----- DATASET RECORDS -----
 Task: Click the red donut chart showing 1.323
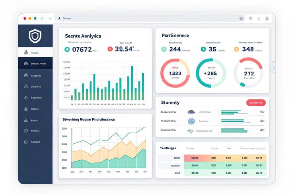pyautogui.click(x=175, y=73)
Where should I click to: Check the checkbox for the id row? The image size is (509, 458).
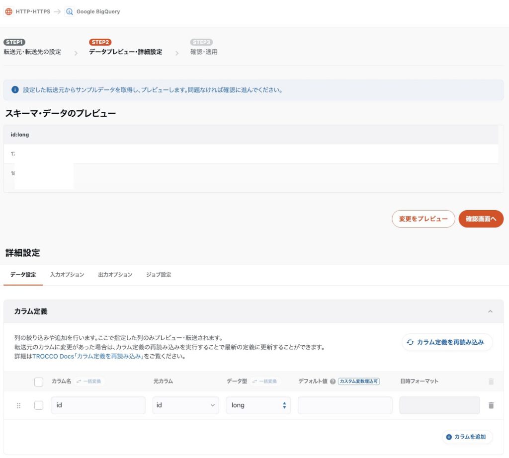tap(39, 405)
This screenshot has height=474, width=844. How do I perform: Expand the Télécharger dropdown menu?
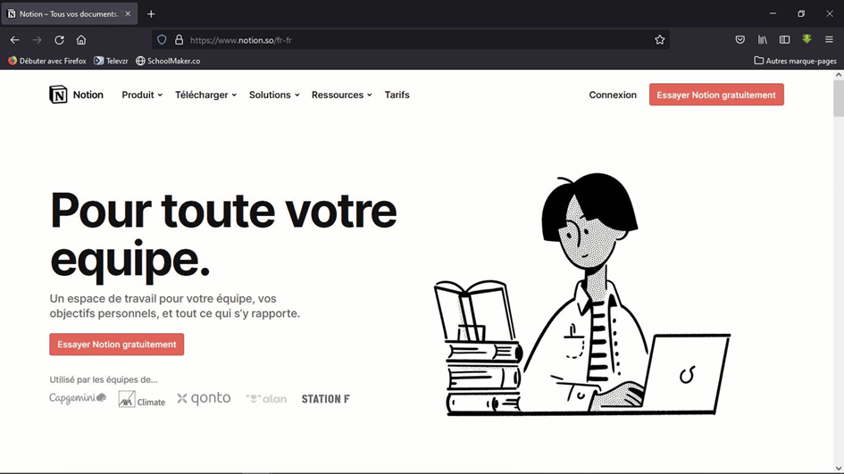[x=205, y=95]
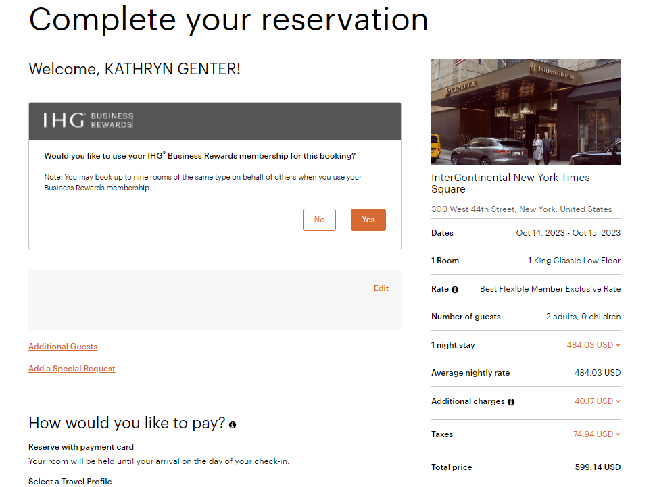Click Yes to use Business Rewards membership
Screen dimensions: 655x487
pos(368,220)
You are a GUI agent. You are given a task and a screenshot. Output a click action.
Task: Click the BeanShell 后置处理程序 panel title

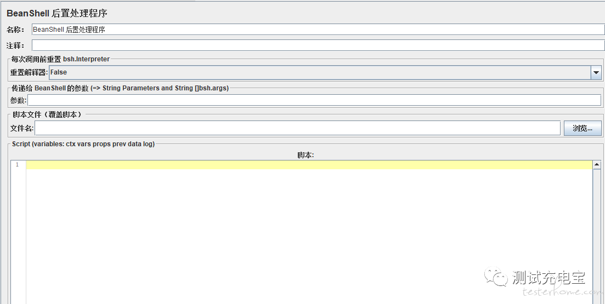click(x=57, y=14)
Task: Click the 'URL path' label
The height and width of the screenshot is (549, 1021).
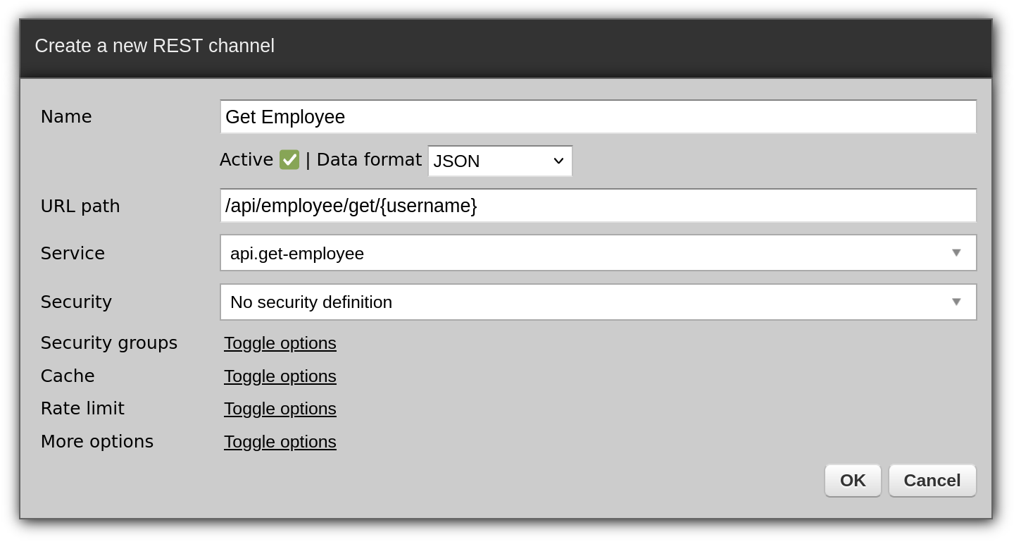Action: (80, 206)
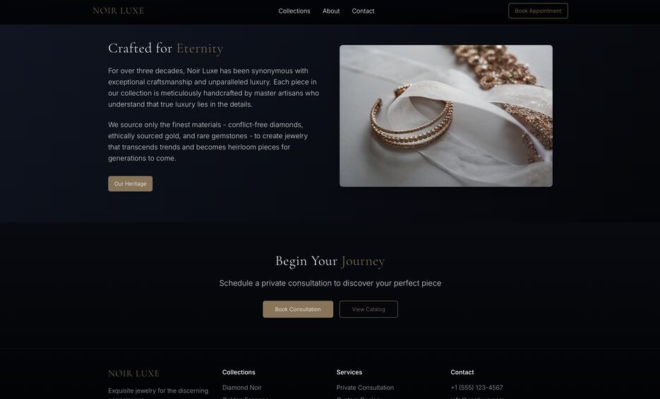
-----
----- DATASET RECORDS -----
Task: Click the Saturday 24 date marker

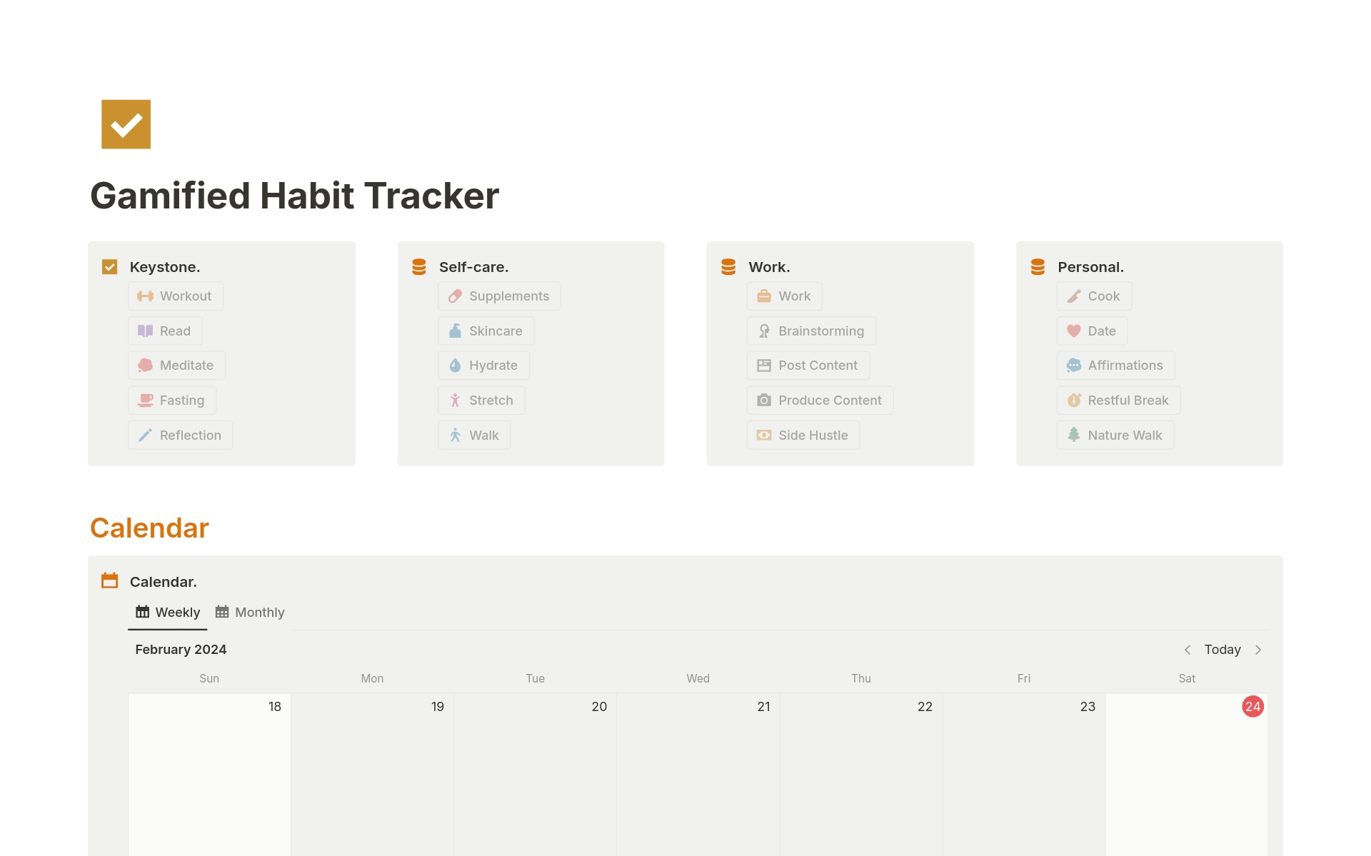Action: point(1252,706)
-----
----- DATASET RECORDS -----
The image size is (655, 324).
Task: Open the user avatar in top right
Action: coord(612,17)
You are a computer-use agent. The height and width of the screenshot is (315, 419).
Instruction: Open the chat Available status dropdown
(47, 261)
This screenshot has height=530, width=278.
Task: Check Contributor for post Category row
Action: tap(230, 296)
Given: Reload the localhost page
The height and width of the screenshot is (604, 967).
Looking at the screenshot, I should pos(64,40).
-----
Repeat the items word for word, from the line containing "You are a GUI" through the line containing "Action: (80, 206)", and leave the pictures out.

You are a GUI agent. You are given a task and a screenshot. Output a click action.
Task: Click the BeanShell 后置处理程序 panel title

click(x=57, y=14)
Task: Click the 'URL path' label
The height and width of the screenshot is (549, 1021).
Action: (80, 206)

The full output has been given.